Starting at the first line of the items and ending after the line that contains "[x=284, y=348]", render each nonblank line as a row of a Markdown table with two columns, No. and Line. Put the running row number in No. and the line in Line.

#####

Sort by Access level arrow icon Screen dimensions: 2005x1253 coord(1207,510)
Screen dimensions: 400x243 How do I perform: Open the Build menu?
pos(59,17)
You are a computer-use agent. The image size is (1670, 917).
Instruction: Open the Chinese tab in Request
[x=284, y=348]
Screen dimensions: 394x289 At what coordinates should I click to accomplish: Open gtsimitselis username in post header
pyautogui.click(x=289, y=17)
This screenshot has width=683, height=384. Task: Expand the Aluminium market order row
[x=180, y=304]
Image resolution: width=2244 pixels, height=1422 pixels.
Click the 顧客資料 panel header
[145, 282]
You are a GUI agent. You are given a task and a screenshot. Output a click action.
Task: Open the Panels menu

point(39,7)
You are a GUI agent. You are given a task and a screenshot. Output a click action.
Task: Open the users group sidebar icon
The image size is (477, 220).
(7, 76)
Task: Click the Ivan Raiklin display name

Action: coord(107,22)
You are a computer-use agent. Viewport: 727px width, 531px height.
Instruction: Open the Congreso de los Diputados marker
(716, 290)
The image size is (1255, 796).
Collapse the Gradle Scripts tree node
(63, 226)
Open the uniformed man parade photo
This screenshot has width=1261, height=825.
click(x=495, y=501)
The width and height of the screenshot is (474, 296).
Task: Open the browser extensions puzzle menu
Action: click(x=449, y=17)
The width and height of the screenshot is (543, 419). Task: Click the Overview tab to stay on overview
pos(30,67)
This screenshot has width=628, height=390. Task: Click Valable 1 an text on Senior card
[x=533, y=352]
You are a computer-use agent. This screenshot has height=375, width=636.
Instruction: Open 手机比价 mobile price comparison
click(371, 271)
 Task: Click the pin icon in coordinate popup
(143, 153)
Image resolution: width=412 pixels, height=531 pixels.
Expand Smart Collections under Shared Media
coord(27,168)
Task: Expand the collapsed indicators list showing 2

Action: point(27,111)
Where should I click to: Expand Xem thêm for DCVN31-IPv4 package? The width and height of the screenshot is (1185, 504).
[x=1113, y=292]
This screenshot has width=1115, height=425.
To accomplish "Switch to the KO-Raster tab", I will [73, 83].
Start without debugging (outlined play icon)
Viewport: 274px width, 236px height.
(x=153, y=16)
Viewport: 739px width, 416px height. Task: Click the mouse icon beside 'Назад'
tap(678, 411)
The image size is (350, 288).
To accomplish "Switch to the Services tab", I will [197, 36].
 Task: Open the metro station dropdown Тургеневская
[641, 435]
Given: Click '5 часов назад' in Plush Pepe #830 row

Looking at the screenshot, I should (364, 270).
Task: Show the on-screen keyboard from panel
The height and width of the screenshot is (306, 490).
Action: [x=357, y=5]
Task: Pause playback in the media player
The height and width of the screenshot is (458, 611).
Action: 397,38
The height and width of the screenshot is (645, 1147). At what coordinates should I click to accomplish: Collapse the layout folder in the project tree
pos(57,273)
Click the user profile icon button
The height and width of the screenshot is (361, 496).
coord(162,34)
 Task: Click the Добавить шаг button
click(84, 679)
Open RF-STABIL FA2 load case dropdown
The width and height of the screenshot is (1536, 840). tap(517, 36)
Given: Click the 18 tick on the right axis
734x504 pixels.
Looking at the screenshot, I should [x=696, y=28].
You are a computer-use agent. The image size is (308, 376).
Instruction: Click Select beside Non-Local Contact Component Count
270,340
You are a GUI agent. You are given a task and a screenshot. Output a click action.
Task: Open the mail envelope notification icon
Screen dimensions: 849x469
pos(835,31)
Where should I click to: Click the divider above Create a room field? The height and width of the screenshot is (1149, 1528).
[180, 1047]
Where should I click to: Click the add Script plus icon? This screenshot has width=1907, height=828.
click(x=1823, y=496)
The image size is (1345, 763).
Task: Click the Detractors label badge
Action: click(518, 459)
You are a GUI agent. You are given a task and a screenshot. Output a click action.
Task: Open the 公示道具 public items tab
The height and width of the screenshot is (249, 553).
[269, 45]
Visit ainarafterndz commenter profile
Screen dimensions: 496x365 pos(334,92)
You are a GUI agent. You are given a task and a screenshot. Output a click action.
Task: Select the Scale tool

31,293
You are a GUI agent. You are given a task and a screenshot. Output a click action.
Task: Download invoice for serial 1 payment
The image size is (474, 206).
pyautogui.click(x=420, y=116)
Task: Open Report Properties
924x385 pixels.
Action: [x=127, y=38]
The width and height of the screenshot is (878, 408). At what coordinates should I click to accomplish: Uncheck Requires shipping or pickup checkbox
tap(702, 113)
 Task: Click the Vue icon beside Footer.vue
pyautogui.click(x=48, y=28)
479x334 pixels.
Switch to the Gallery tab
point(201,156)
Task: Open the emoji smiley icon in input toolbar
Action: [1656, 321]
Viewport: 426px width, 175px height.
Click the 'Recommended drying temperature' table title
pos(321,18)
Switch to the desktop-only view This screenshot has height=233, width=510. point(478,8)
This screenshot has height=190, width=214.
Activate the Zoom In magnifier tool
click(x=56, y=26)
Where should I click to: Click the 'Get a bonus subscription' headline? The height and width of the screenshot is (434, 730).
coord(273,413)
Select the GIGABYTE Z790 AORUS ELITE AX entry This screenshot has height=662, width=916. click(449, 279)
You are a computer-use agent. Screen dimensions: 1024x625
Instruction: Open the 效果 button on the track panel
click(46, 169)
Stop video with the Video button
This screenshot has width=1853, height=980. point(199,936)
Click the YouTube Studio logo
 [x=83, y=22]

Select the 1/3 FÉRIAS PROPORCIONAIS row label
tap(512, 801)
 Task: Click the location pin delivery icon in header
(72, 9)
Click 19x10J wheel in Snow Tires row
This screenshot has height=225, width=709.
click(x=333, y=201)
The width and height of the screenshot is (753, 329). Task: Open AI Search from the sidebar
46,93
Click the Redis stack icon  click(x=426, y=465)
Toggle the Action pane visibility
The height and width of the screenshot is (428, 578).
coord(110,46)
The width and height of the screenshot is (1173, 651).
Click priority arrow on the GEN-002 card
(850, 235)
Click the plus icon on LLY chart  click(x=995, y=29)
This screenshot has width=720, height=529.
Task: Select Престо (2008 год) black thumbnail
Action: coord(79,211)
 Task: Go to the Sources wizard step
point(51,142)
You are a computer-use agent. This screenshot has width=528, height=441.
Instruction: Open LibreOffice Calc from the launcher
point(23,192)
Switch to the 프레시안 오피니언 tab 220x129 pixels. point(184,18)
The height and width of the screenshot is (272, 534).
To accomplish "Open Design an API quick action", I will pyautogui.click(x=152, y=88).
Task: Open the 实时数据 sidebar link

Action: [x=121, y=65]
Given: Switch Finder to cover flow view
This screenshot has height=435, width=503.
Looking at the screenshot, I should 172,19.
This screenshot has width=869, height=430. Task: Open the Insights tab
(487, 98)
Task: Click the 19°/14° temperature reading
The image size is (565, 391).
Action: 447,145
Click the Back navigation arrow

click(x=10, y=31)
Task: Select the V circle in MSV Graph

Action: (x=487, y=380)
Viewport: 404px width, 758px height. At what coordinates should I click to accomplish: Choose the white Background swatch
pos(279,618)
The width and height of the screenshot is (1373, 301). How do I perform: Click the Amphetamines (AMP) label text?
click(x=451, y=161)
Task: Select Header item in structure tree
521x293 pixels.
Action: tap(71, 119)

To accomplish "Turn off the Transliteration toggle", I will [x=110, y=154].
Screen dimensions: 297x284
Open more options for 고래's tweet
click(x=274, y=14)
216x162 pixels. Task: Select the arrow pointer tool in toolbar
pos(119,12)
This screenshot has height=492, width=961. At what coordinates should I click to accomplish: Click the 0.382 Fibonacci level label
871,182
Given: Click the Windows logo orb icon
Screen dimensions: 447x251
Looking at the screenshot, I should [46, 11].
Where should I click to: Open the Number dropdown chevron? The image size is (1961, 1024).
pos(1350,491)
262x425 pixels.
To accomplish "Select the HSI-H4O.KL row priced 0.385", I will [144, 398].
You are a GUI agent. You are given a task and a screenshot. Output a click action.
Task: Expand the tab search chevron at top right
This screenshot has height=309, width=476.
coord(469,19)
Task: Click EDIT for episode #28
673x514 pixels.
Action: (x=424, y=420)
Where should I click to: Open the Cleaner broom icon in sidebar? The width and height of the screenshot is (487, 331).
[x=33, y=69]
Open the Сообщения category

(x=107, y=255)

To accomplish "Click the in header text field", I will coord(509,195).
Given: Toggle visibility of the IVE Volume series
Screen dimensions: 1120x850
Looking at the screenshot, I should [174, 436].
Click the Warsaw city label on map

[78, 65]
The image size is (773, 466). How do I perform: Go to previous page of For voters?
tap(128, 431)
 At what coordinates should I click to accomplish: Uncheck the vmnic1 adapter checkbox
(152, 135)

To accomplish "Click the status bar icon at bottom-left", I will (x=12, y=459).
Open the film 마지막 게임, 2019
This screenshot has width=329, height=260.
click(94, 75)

#####

→ **Written solution**
| No. | Line |
|---|---|
| 1 | Sort by Access level arrow icon Screen dimensions: 2005x1253 coord(1207,510) |
| 2 | Screen dimensions: 400x243 How do I perform: Open the Build menu? |
| 3 | pos(59,17) |
| 4 | You are a computer-use agent. The image size is (1670, 917). |
| 5 | Instruction: Open the Chinese tab in Request |
| 6 | [x=284, y=348] |